### Required work
Copy out the material below, from the line containing "Size for Windows" through the end, inclusive, leaving out the pictures.

====================

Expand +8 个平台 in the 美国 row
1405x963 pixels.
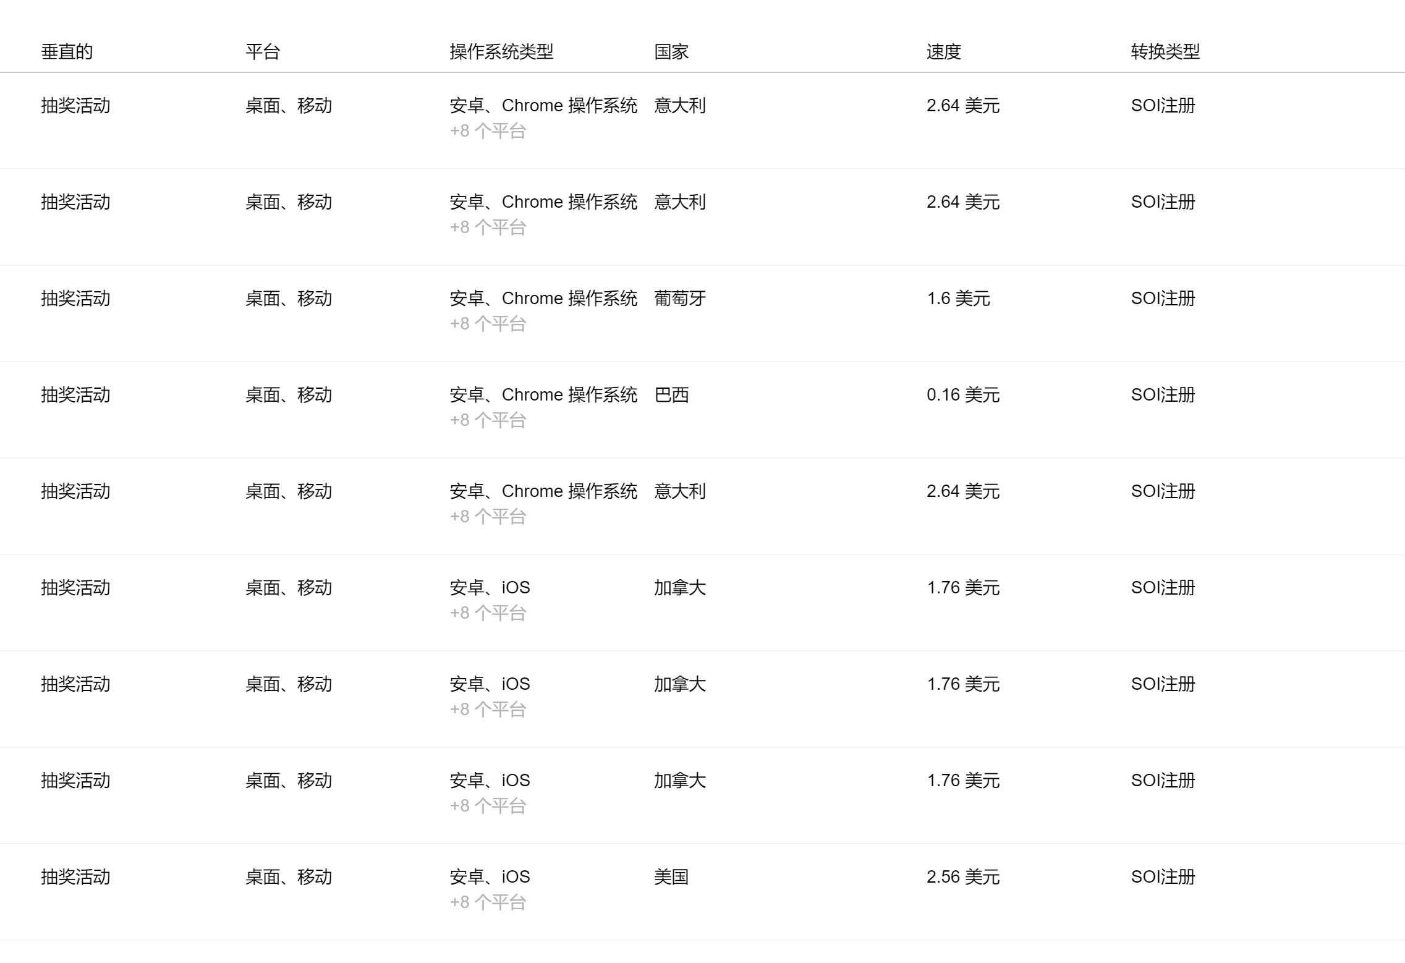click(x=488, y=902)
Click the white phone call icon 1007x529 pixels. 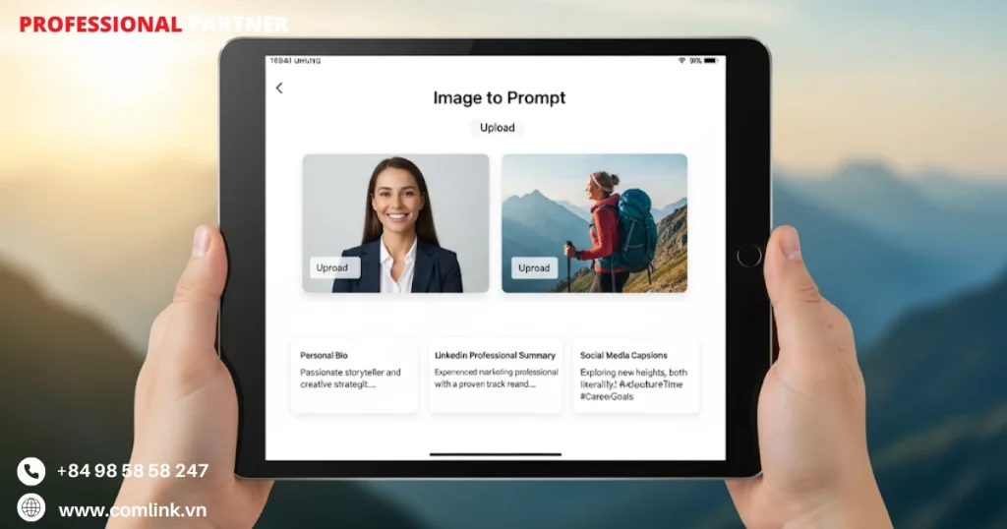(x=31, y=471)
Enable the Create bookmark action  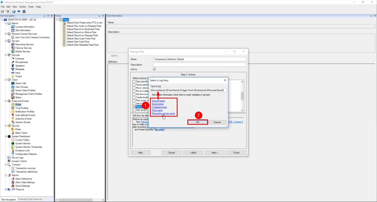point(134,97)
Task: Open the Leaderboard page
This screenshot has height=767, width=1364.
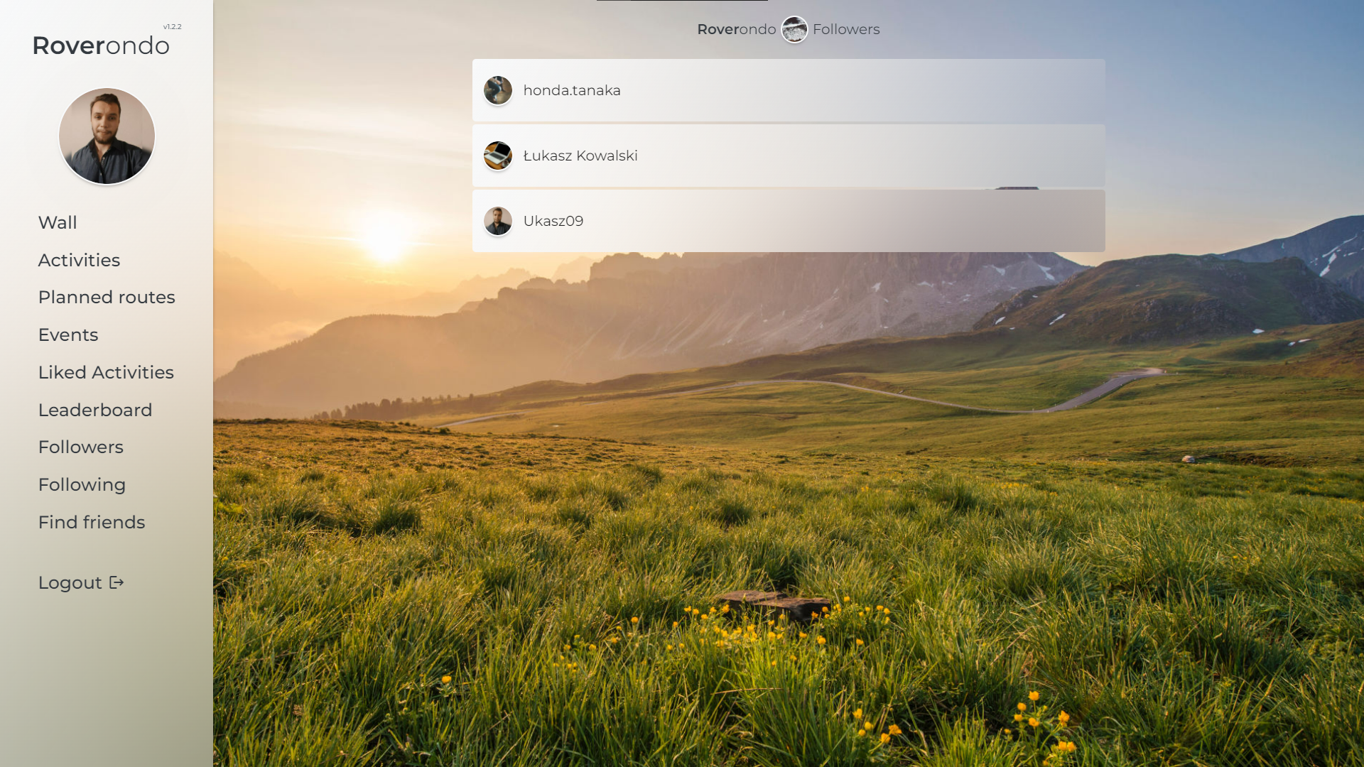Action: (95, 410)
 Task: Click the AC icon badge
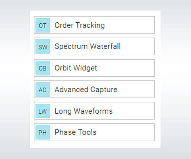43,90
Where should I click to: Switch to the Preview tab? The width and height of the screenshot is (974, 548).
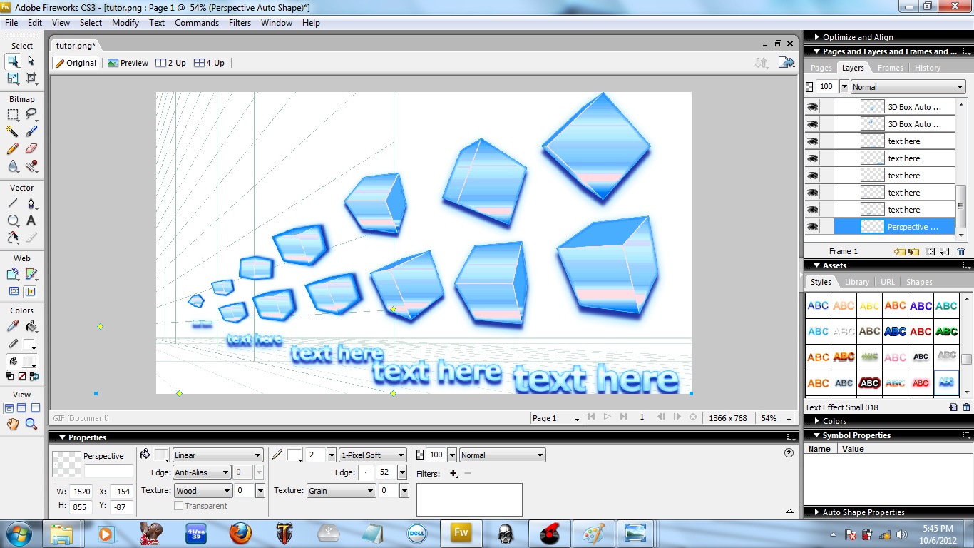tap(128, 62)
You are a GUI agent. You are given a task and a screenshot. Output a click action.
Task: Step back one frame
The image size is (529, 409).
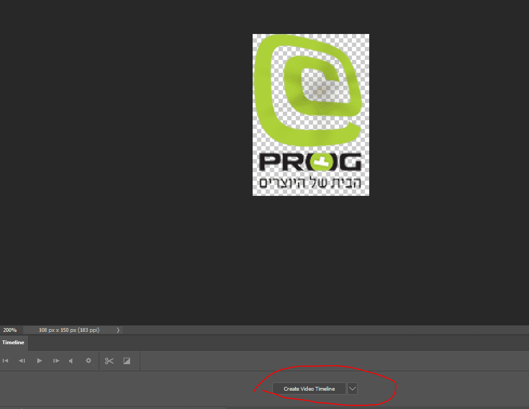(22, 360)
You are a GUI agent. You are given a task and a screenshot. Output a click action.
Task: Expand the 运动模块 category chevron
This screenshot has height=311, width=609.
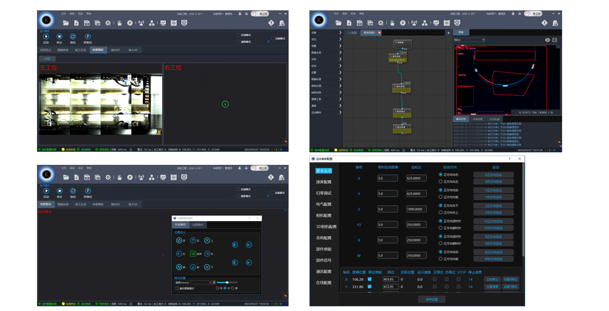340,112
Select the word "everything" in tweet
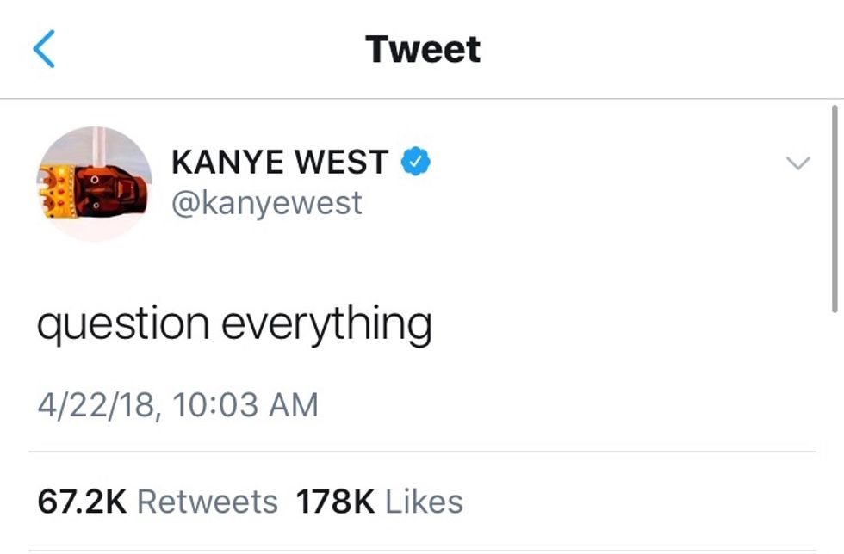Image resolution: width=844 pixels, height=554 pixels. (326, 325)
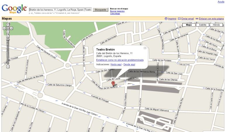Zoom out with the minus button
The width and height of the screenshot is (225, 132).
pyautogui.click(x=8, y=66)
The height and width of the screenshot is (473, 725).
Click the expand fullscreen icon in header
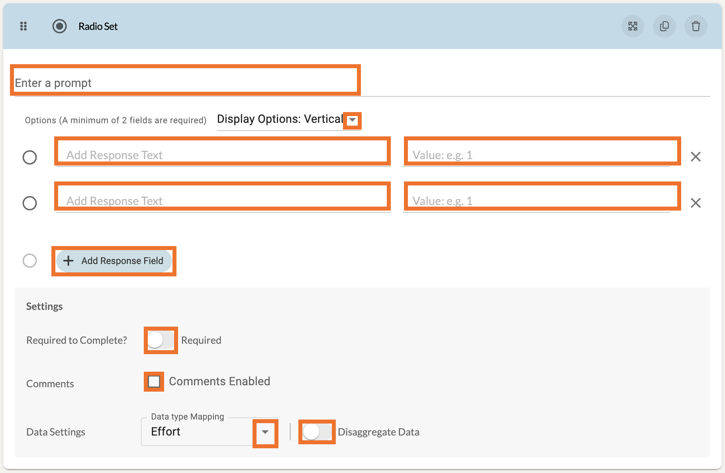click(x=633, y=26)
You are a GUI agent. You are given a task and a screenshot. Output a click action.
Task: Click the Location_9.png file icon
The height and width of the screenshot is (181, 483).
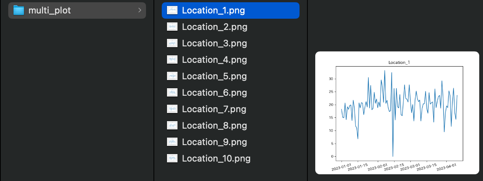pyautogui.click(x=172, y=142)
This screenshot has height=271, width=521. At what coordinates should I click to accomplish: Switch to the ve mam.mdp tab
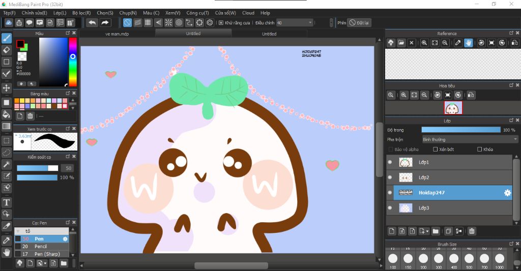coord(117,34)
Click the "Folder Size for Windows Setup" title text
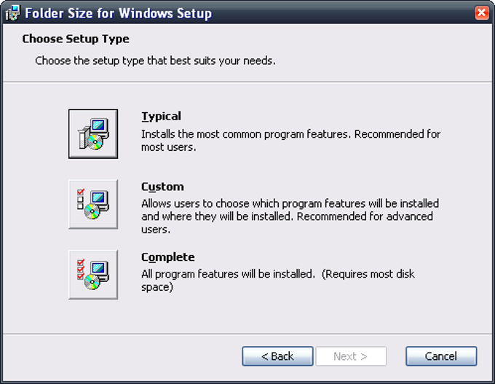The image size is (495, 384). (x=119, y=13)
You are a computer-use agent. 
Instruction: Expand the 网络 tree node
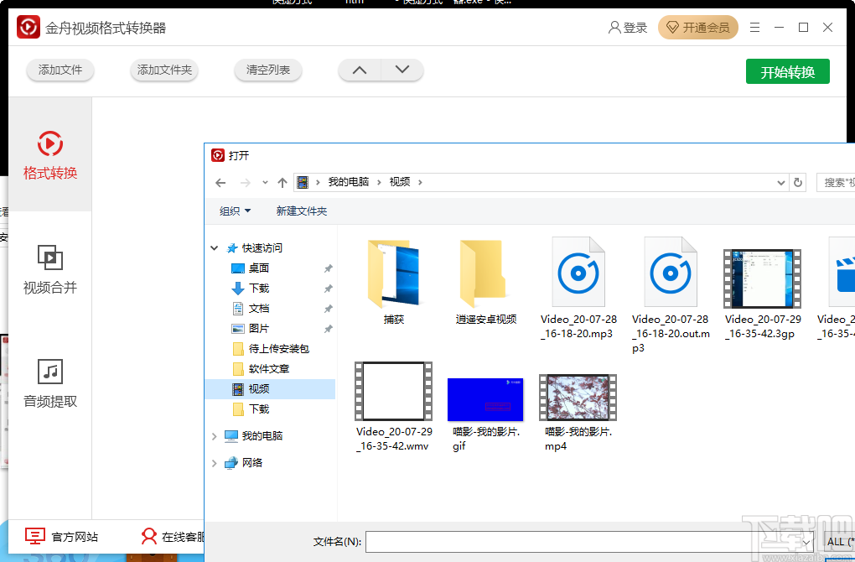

====================

### Exercise response
Click the "Folder Size for Windows Setup" title text
The image size is (495, 384). (x=119, y=13)
You are a computer-use agent. 
Instruction: Expand the 网络 tree node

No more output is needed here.